Numerous studies have evaluated aminoglycoside dosing in the critically ill using an extended-interval strategy [19–21]. This dosing strategy uses once-daily aminoglycoside administration based on the principles of population Vd and patient-specific clearance in order to maximize concentration-dependent bacterial killing as well as the post-antibiotic effect of aminoglycosides [22]. In the general patient population, doses of 7 mg/kg for gentamicin or tobramycin and 15–25 mg/kg for amikacin are used to target peak concentrations of at least 20 mg/L and 60 mg/L, respectively, although peak concentrations typically are not monitored with this strategy [23,24].
Extended-interval aminoglycoside dosing is not utilized routinely in our SICU patient population given the high incidence of profound renal impairment and greater Vd. In this study, more than 50% of patients were receiving renal replacement therapy. Patient-specific aminoglycoside dosing with monitoring of peak concentrations is preferred in this population because of the potential for excessive drug exposure and the risk of toxicity with extended-interval aminoglycoside dosing [25].

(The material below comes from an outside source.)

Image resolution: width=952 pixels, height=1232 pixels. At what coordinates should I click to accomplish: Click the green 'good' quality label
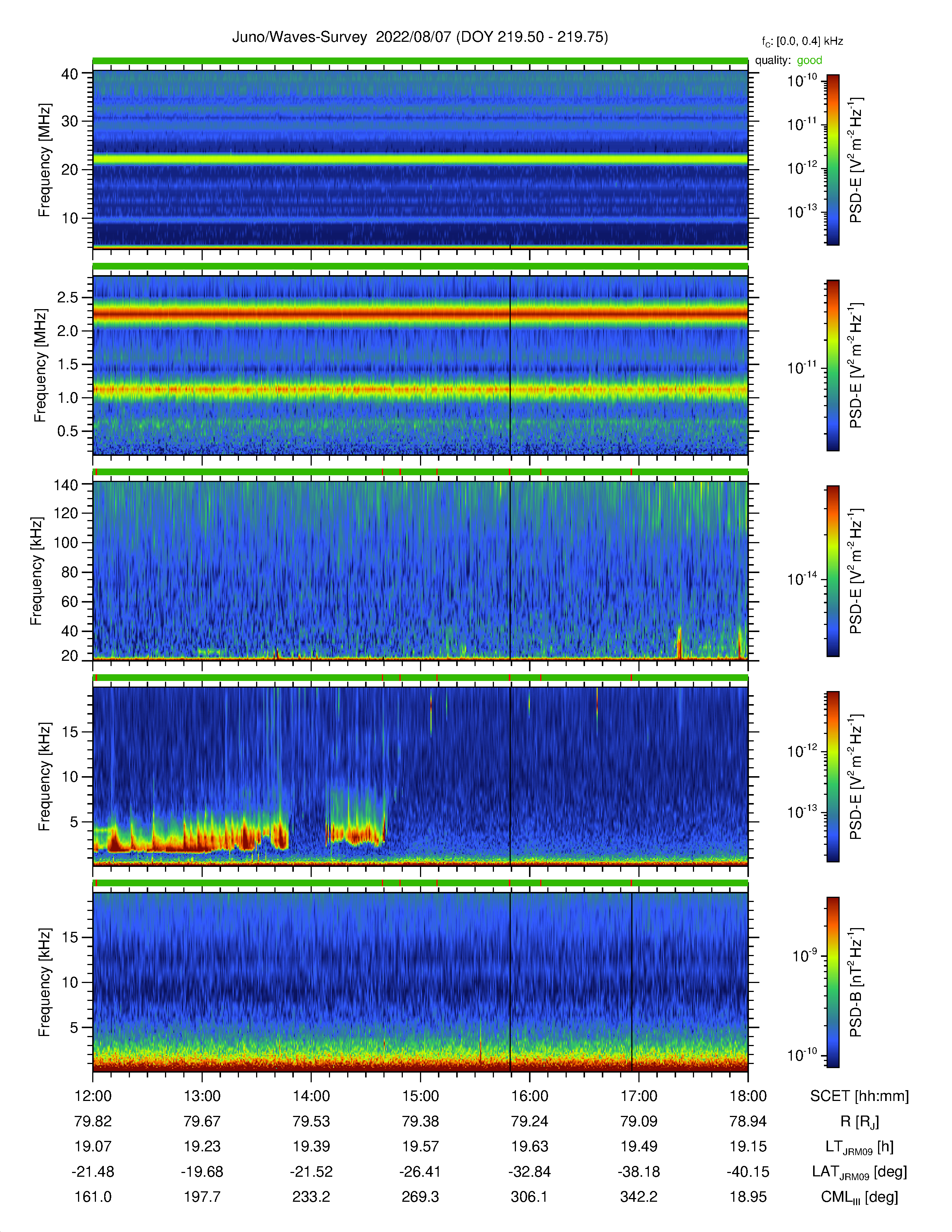(x=809, y=60)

There are several limitations to this study. The retrospective design limits the ability to establish cause-and-effect relations between initial peak aminoglycoside concentrations and clinical outcomes such as mortality. Additionally, the single-center design limits the applicability of these results to SICU patients at other institutions. The design, along with the small sample size, limited the feasibility of identifying predictors of change in Vd. Microbiologic data, adverse effects, or patients at extremes of weight were not evaluated. Lastly, initial peak concentrations were not obtained in nearly 25% of patients. Future efforts at our institution will focus on ensuring obtainment of initial aminoglycoside peak concentrations and standardized initial dosing.
Conclusions
In this study of critically ill surgery patients, the aminoglycoside Vd was twice that of the population norm, illustrating the need for high initial aminoglycoside doses in a high-acuity surgery population. Doses of gentamicin or tobramycin 5 mg/kg and amikacin 20 mg/kg optimized the initial goal peak concentrations.
Footnotes
Acknowledgment
Some of these data were presented at the Eastern States Conference for Pharmacy Residents and Preceptors in Hershey, Pennsylvania, in April 2019. Some of these data were presented as an abstract at the Society of Critical Care Medicine Annual Congress in Orlando, Florida, in February 2020.
Funding Information
No funding was received for this work.
Author Disclosure Statement
There are no conflicts of interest to disclose.